Large Initial Condition Ensembles (LEs) are simulations of climate change performed with a single climate model. An LE typically has between 30 and 100 individual "members" to probe the range of natural climate variability. Each member starts from a different initial state of the atmosphere and/or ocean and from there develops into a unique sequence of natural internal variability and the response to external forcings (such as increases in greenhouse gas emissions). In essence, an LE is a way of generating "many Earths"— many plausible trajectories of climate change that can be compared to the sequence that was observed.
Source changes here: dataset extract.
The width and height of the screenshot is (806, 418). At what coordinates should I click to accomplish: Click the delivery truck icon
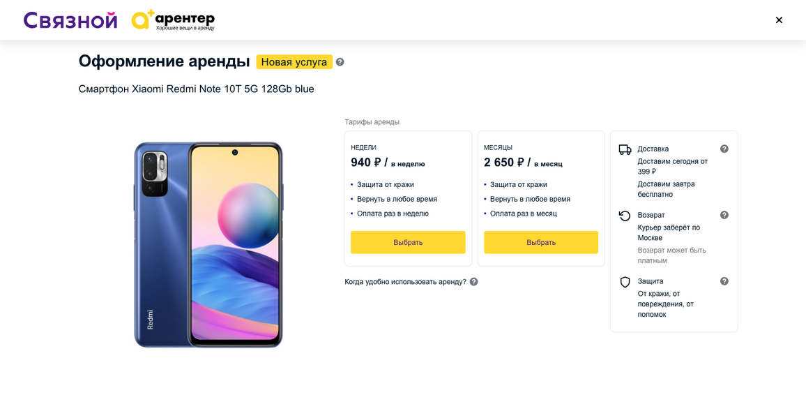625,149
Lawrence Livermore National Laboratory scientists and collaborators from the Canadian Centre for Climate Modelling and Analysis and the Massachusetts Institute of Technology (MIT) found that running LEs provides a better understanding of the uncertainty in the time required to detect human-caused climate change.
Water gets freshened up
Nitrate is a troublesome groundwater contaminant that is mainly caused by fertilizer runoff from farmlands. Many wells in agricultural regions exceed the EPA limit for nitrate in drinking water, and without an economical treatment option the water is unfit for potable use.
But Lawrence Livermore National Laboratory (LLNL) and Stanford University researchers have developed a technology that can remove nitrate from water selectively, preserving beneficial minerals and dramatically reducing the cost of treatment compared with other purification methods, such as reverse osmosis.
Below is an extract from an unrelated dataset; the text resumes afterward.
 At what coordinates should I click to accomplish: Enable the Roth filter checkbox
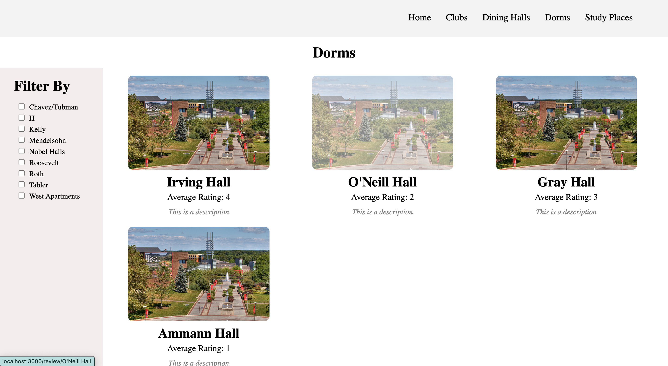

“Our technology can scale from under-sink to municipal-plant size and will increase freshwater availability in under-resourced areas,” said LLNL material scientist Patrick Campbell.
Capacitive deionization (CDI) is a water treatment technology that can be used to remove salt from low-salinity brackish waters. In addition to general desalination, CDI can be used for the selective removal of specific ionic contaminants.
Sunny side up
The worldwide demand for energy is constantly increasing. Until now, oil and coal were still the main sources of energy, but the number of solar systems is growing everywhere. And the demand for the materials used is rising.
Silicon remains the most important semiconductor material for solar cells. It is available in almost unlimited quantities. Transparent electrodes are a critical component of solar cells and electronic displays, too. To collect electricity in a solar cell or inject electricity for a display, you need a conductive contact, like a metal, but you also need to be able to let light in or out in the case of displays.
The current techniques use metal oxides, most often indium tin oxide as the conductive contact. As supplies of this rare earth metal are limited, Lawrence Livermore researchers have decided to look for a metamaterial. Metamaterials are composite materials usually made of metals and dielectrics that have unique optical properties not found in nature. The researchers have turned to ordered metal nanowire meshes that provide high-transmissivity, high electrical connectivity and use elements that are more common.